WTF are you talking about? I was referring to the thread title - "put your hands on" is NOT what she is asking for. She wants to know about women's actions that would be considered assault - not defensive against assault.
You can't even read a post correctly because you are so anxious to find something to disagree with.
Yes, I had an abusive ex. She often threatened to accuse me of abusing her when I threatened to report her hostile behavior. With all the double standards in the world, I probably would have been the one convicted of a crime.
The cherry on top? I once called the police to ask them to help me get her out of my apartment, as she was harassing me and would not leave. They informed me that since she was an invited guest in my apartment, that they couldn't get her out, that I'd have to go through some eviction process.
The law is certainly not kind or favorable to men with regards to domestic violence.
Wow! Isn't that something? This world is definitely unfair.
My ex-girlfriend was arrested today for slapping me after filed assault charges on her. I won't hit a woman, but if she puts her hands on me, I will have her locked up.
My ex-girlfriend was arrested today for slapping me after filed assault charges on her. I won't hit a woman, but if she puts her hands on me, I will have her locked up.
People should think twice before taking the initiative to hit someone, man or woman.
I knew a woman who in the midst of an argument started hitting her boyfriend, absolutely convinced he would never do anything to her because she was a woman.
Nowadays his mother visits him every week in prison and her mother visits her every week in the cemetery.
LOL...
People need to NOT underestimate another human being.
I had one girl grab my ass, but that's all that happened. I've known guys who have been assaulted by their wives, but the police will always side with the woman unless you can prove on the spot you as the man did nothing wrong.
You actually bring up a good point and a situation I didn't consider.
I have been sexually grabbed by many women I did not know. I have had probably over a dozen women in my life at bars grab my ass. Full on, palm of hand, grab and squeeze. Several have been while I was wearing a more "revealing" Halloween costume.
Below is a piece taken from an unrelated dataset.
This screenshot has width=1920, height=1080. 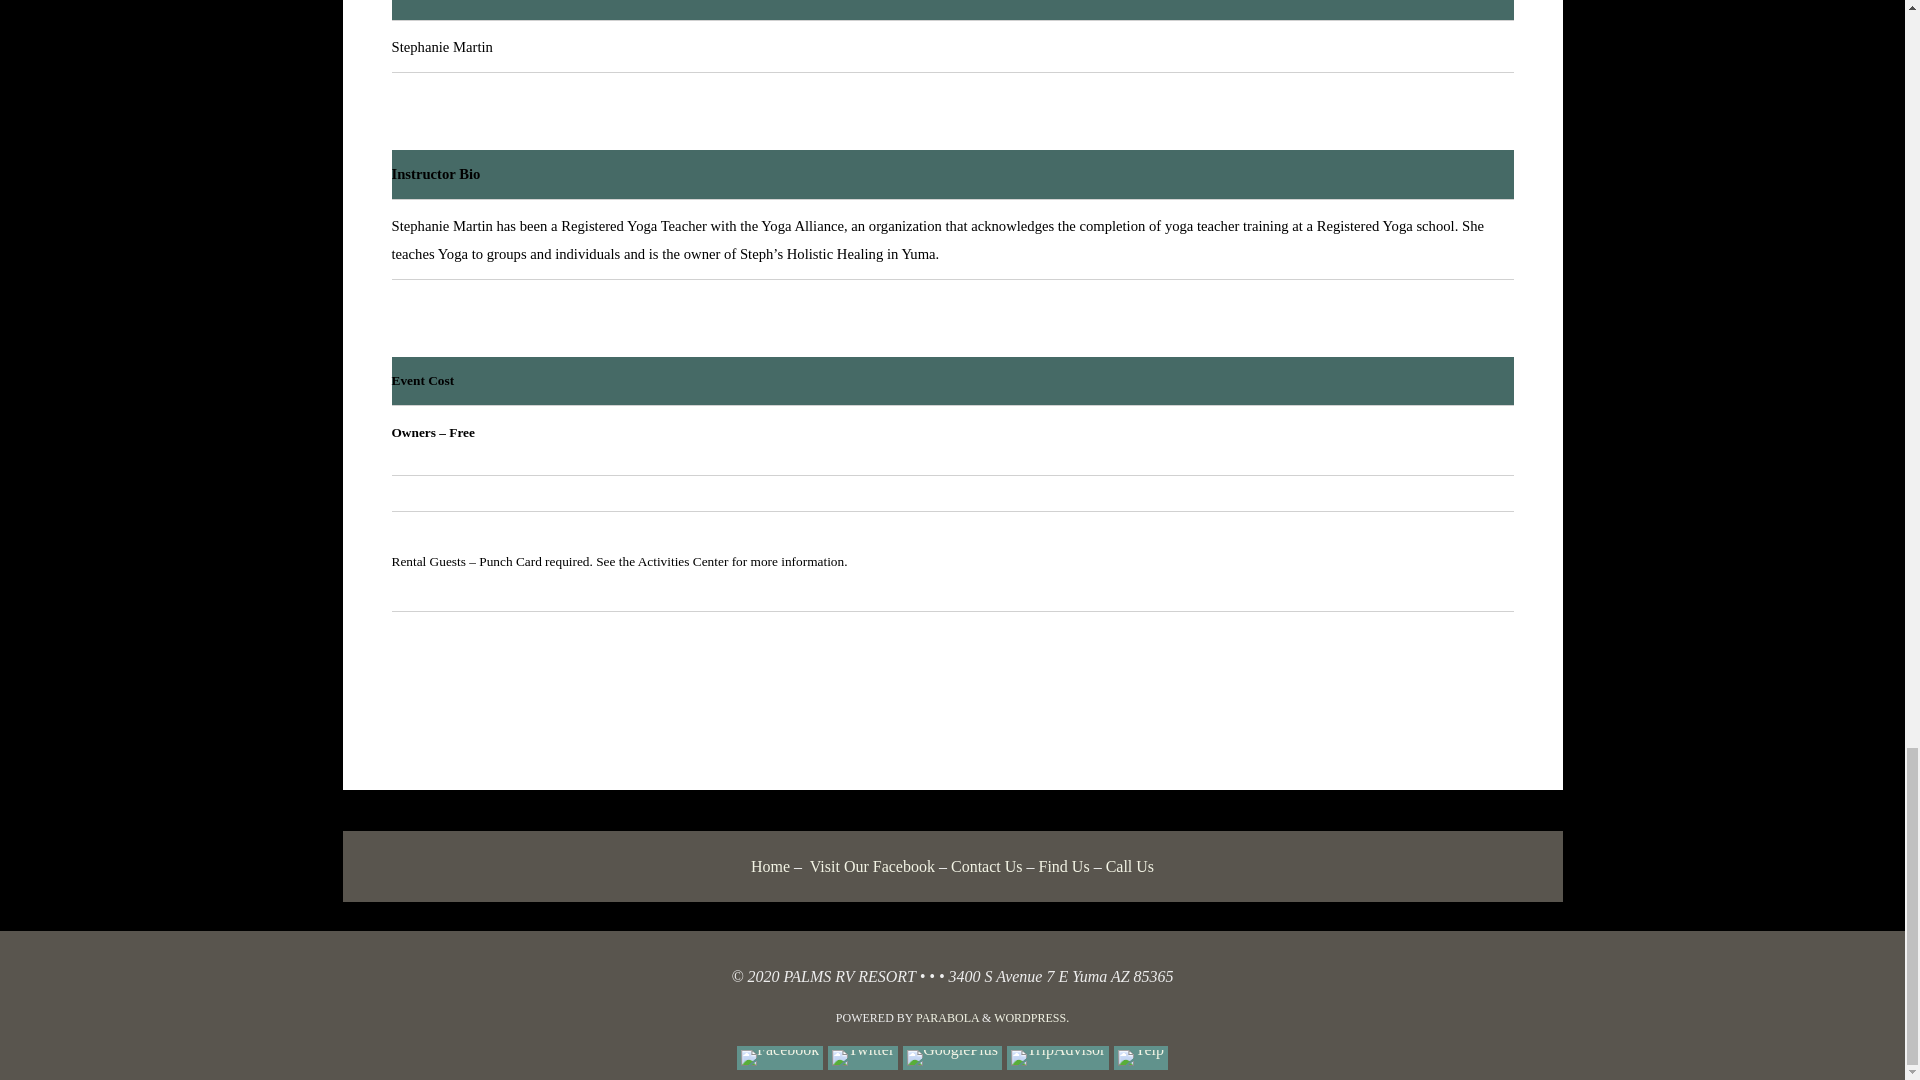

Not that it makes it acceptable. I don't go out much anymore, but about a year ago I was visiting a friend in Denver, and we were at a bar and a random girl comes up behind me, grabs my butt and says "sorry I just had to check" (whatever that means) and then she just walked away smiling..
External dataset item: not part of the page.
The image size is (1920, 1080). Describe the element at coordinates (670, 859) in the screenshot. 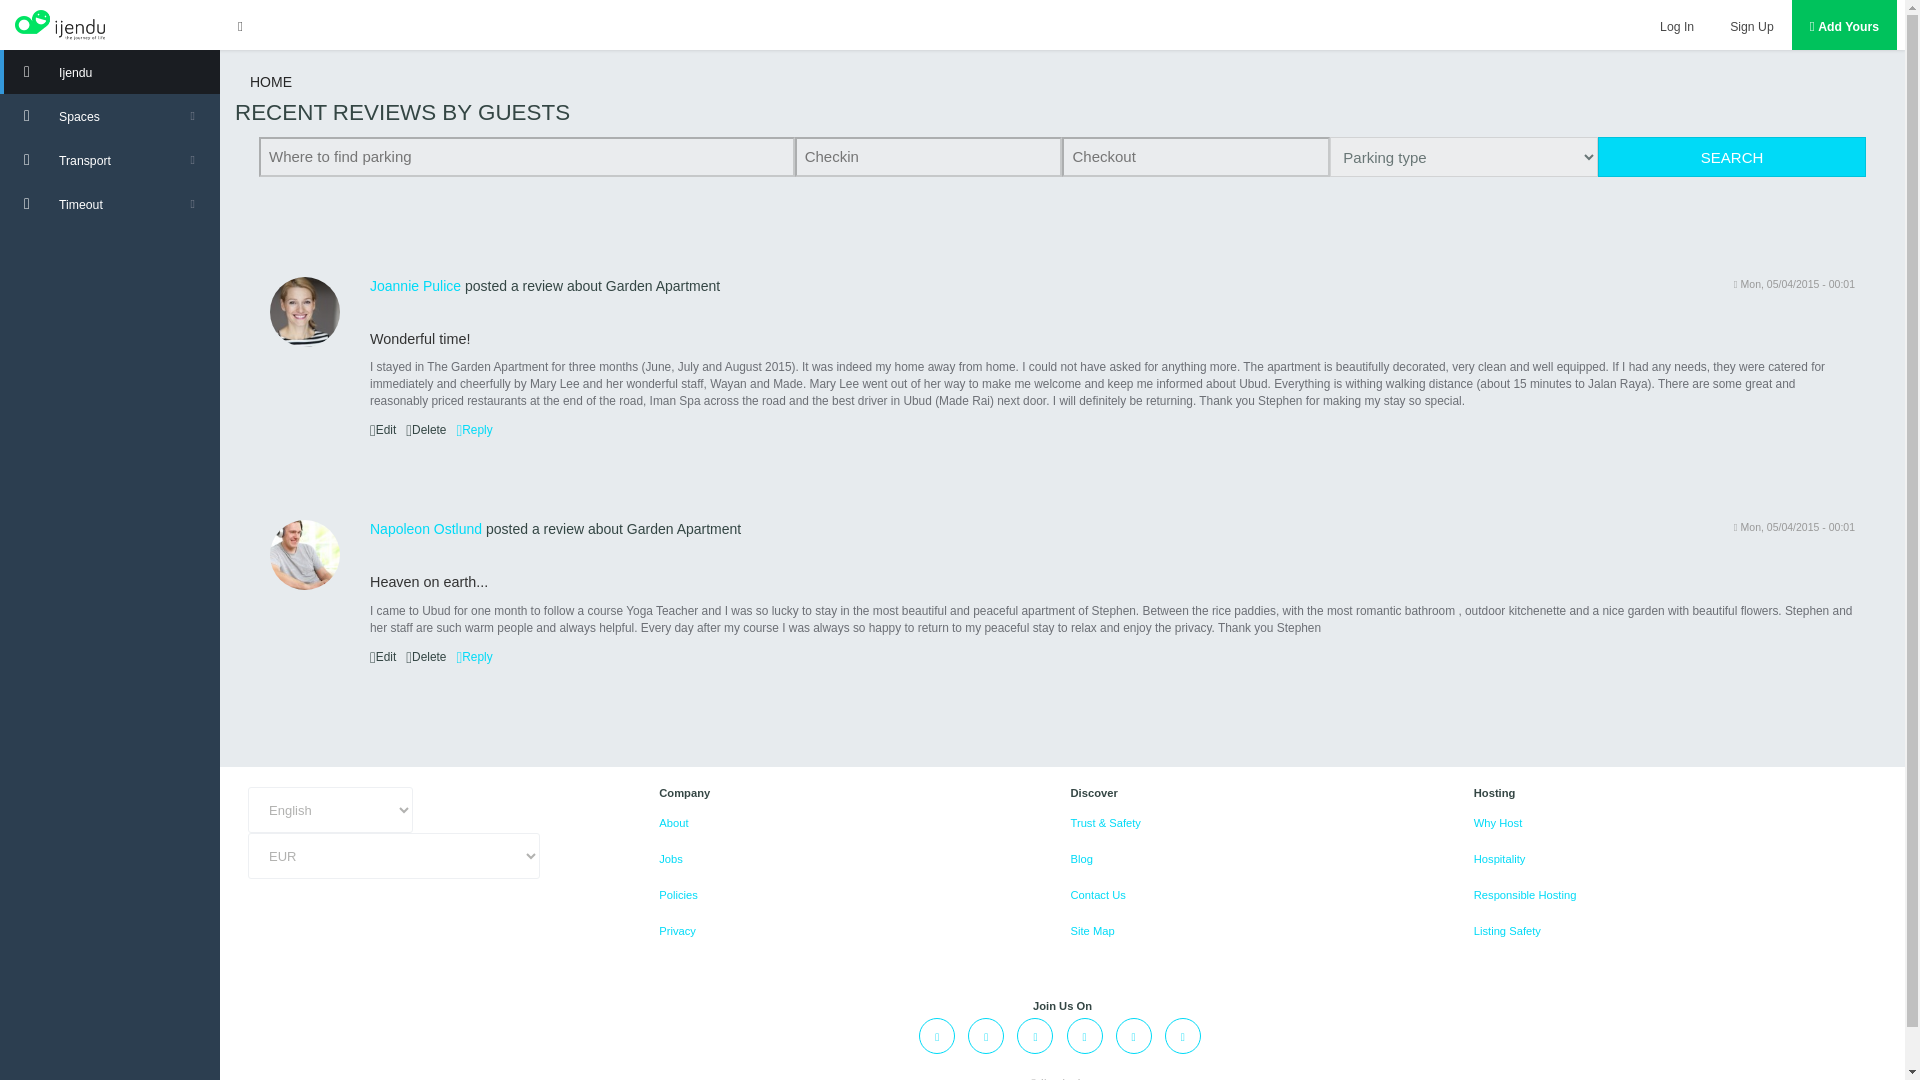

I see `Jobs` at that location.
I have had at least 1 woman I can recall come up and grab my "thing" for lack of appropriate term. I was wearing a Halloween costume at a bar and was wearing underwear and leather chaps. She just grabbed, smiled, and walked away.
This really is a double standard at it's finest. If a man did this to a woman, hell would break loose. He would likely get assaulted by her, or her friends, or possibly someone that saw it. I guarantee if I would have knocked a girl out that sexually grabbed me I didn't know, I'd be going to jail and she probably wouldn't get in trouble at all.
The difference is, many guys don't really care. Some may get uncomfortable, but in my situations I didn't mind too much.
I never really minded and often it was a good feeling to know that some of those women were attracted to me (or my fantastic butt apparently lol) I was single all the times except the one that happened about a year ago when I was out with a friend. I told my gf and she was surprised it happened but also kind of laughed. She's in the same mindset as me, if other people check her out I feel complimented more than mad or jealous
Also to add, just because a man isn't supposed to put his hands on a woman, doesn't mean some men won't do it. They don't care if she's a female.
A human (regardless of genitals) should not put their hands on another human. If you do, you better be prepared for all outcomes.